The story of “Graham's Magazine,” which exercised an influence on American ante-bellum letters unequalled by any other periodical, not even excepting the younger ” Atlantic Monthly,” is condensed by Mr. A. H. Smyth from Mr. Graham's own lips, as follows:(1)

“Graham was the owner and editor of ‘Atkinson's Casket,’ when, in 1841, William E. Burton, the actor, came to him with the request that he should buy ’ The Gentleman's Magazine,’ of which Burton had been the proprietor for four years. Burton explained that money was needed for his new theatre, that the magazine must be sold, that it numbered 3,500 subscribers, and that it would be sold outright for $3,500. Graham, who at that time had 1,500 subscribers to his own magazine, accepted the offer, and ‘The Gentleman's Magazine’ was transferred to him. ‘There is one thing more,’ said Burton, ‘I want you to take care of my young editor.’ That — ‘young editor’ who, in this manner, entered the employ of George Graham was Edgar Allan Poe.”

Mr. Graham bore clear and willing testimony to the efficient service rendered by Poe to the new magazine, which, now combined with the “Casket,” took the name of its new owner. From 5,000 subscribers, the number soon increased to over 37,000 (Smyth), — certainly a good sign of a new editor! Graham found little in Poe's conduct to reprove, nor did he remember (continues Mr. Smyth) any cause beyond envy and malice for Griswold's truculent slanders. A quarrel of an hour led to Poe's dismissal, but the friendly relations between the poet and his former employer [page 140:] remained unsevered. From New York, Poe sent Graham the manuscript of a story for which he asked and received W. The story remained unpublished for a year, when Poe again appeared in the editorial room and begged for the return of the manuscript, that he might try with it for the prize of $100 offered by the “Dollar Magazine” for the best prose tale.
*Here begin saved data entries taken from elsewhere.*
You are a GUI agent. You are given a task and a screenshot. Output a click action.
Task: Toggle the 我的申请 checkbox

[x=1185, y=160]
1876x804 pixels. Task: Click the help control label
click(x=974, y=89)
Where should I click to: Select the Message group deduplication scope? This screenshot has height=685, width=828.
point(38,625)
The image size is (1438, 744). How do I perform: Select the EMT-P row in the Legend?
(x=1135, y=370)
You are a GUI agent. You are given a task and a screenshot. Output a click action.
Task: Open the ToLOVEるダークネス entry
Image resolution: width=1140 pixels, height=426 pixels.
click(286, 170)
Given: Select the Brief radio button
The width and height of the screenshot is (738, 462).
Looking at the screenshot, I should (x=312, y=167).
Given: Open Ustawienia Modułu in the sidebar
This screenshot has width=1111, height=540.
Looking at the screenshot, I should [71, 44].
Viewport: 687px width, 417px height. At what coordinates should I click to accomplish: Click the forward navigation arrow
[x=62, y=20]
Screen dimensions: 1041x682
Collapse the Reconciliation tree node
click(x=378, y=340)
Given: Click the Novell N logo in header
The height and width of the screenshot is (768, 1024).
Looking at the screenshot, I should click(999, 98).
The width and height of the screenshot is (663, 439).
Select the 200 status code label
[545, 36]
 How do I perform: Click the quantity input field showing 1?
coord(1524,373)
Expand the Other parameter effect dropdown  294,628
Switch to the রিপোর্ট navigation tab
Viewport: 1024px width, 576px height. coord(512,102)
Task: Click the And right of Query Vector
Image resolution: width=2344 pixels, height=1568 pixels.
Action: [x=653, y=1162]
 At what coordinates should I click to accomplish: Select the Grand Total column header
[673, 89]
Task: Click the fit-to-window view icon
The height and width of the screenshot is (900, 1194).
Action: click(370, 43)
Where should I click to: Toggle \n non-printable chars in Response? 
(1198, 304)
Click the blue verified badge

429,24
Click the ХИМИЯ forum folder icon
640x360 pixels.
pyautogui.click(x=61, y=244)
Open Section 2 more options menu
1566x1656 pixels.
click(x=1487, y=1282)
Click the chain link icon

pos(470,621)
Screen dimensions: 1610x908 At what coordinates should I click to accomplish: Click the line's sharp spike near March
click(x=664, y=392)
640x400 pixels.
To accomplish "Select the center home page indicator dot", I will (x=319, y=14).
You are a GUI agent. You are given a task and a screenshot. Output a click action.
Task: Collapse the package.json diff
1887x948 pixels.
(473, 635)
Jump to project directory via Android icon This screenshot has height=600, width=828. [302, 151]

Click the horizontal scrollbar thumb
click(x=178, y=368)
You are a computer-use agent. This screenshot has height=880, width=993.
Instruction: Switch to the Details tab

Graham showed his “love and friendship” for the author by surrendering the story, and the judges awarded to Poe the prize for “The Gold-Bug.”

The “Dollar Magazine” began its career in January, 1843, and its publishers were the publishers of the “Ledger.” When George W. Childs purchased the “Ledger,” he bought also the “Dollar Magazine,” and changed its name to the “Home Weekly and Household Newspaper.” In it Hawthorne published, in 1851, “The Unpardonable Sin.”

Meanwhile, after the resignation of Poe, the magazine, still under Graham's management, was edited by Ann S. Stephens and Charles J. Peterson, until Rufus Wilmot Griswold sat in the responsible chair. James Russell Lowell was a subordinate editor of the magazine as early as 1843 and invited Hawthorne, at the instance of Poe, to become a contributor. Graham himself took a large hand in the editorial conduct of his magazine, though after Griswold's dismissal, the well-known critic E. P. Whipple wrote the editorial reviews of more important books.

Beginning with Volume XVIII., being the addition of the ten volumes of Atkinson's “Casket,” and the seven volumes of Burton's “Gentleman's Magazine,” Graham's first volume, in 1841, was distinguished by the appearance of Poe’ s “Descent into the Maelström,” [page 141:] and his “Murders in the Rue Morgue.” On the cover of Volume XXI., 1842, appears the name of Griswold; and Bayard Taylor and Charles Godfrey Leland were successive editors.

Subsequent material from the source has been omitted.